Foscarbidopa/foslevodopa
- Chemical structure of foscarbidopa
- Chemical structure of foslevodopa

Combination of
- Foscarbidopa: Aromatic amino acid decarboxylation inhibitor
- Foslevodopa: Aromatic amino acid

Clinical data
- Trade names: Vyalev, others
- Other names: ABBV-951
- License data: US DailyMed: Foscarbidopa/foslevodopa;
- Pregnancy category: AU: B3;
- Routes of administration: Subcutaneous
- ATC code: N04BA07 (WHO) ;

Legal status
- Legal status: AU: S4 (Prescription only); CA: ℞-only; US: ℞-only;

Identifiers
- KEGG: D12494;

= Foscarbidopa/foslevodopa =

Combination medication

Foscarbidopa/foslevodopa, sold under the brand name Vyalev among others, is a fixed-dose combination medication used for the treatment of Parkinson's disease. It is a fixed-dose combination of foscarbidopa, an aromatic amino acid decarboxylation inhibitor and prodrug for carbidopa; and foslevodopa, an aromatic amino acid and prodrug for levodopa that was developed by AbbVie. Its structure is identical to carbidopa/levodopa except for the replacement of a hydroxyl on each molecule with a phosphate group, similar to the antiepileptic prodrug fosphenytoin as it relates to phenytoin.

The combination was refused approval by the US Food and Drug Administration (FDA) in 2023. It was approved for medical use in Canada in May 2023, in Australia in March 2024, and in the United States in October 2024.
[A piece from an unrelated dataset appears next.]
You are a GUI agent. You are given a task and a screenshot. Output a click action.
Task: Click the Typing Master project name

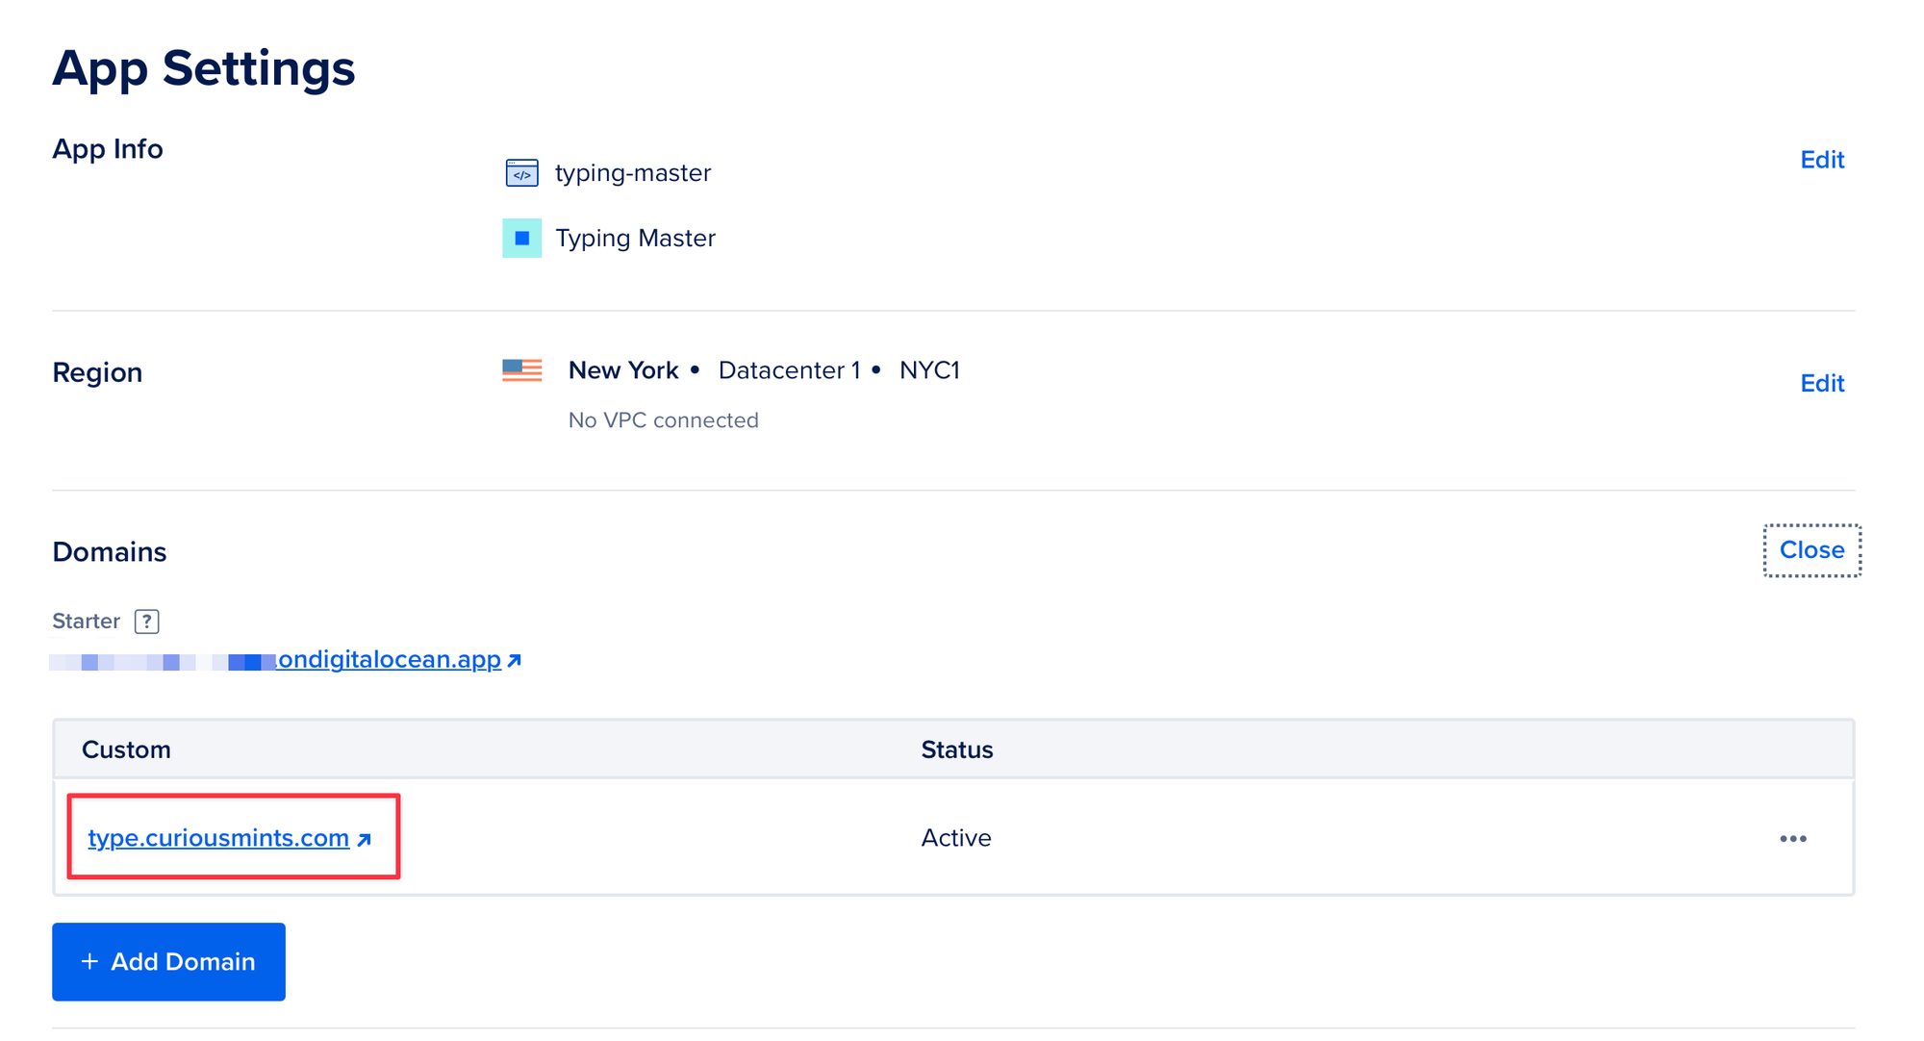(635, 239)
Produodopa uses a pump to steadily release foscarbidopa/foslevodopa into the bloodstream round-the-clock. It is available via the UK National Health Service since February 2024.

== Medical uses ==
The combination of foscarbidopa and foslevodopa is indicated for the treatment of motor fluctuations in adults with advanced Parkinson's disease.

== Side effects ==
The most common adverse reactions include infusion/catheter site reactions, infusion/catheter site infections, hallucinations, and dyskinesia.